Please copy the records below word for word, leaving out the pictures.

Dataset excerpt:
================================
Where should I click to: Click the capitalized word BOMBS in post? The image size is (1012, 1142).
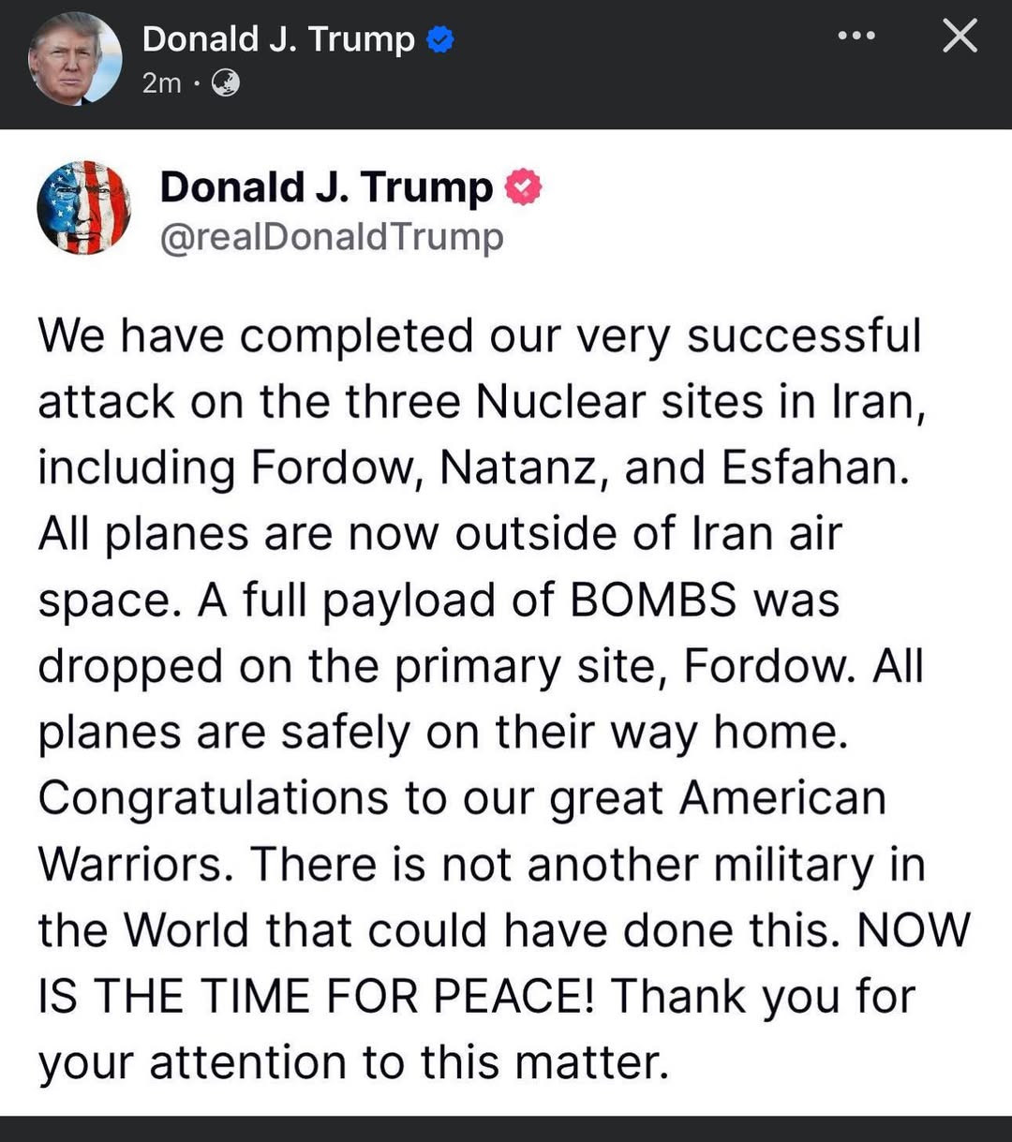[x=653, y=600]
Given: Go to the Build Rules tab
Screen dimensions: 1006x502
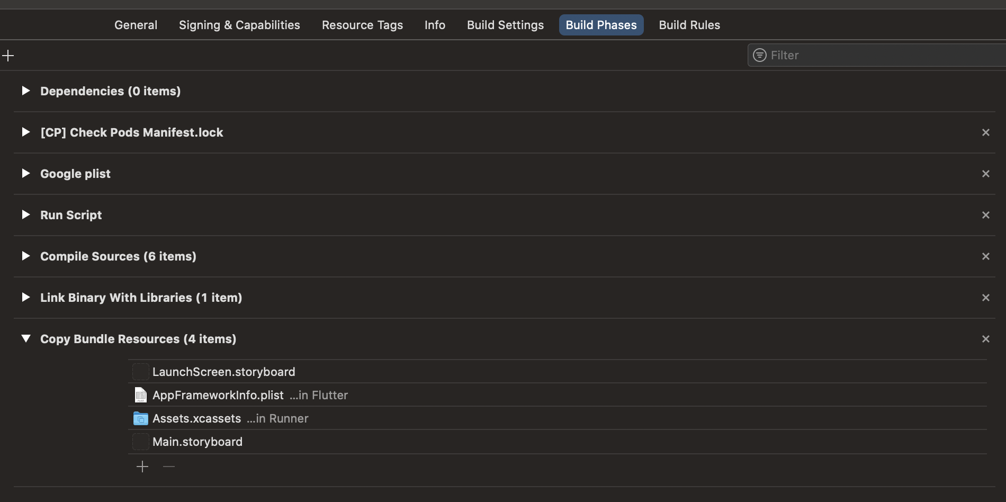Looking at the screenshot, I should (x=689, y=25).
================================
Output of the exercise:
Where should I click to: Click the capitalized word BOMBS in post? The image size is (1012, 1142).
[x=653, y=600]
Given: Go to the Build Rules tab
Screen dimensions: 1006x502
Looking at the screenshot, I should (x=689, y=25).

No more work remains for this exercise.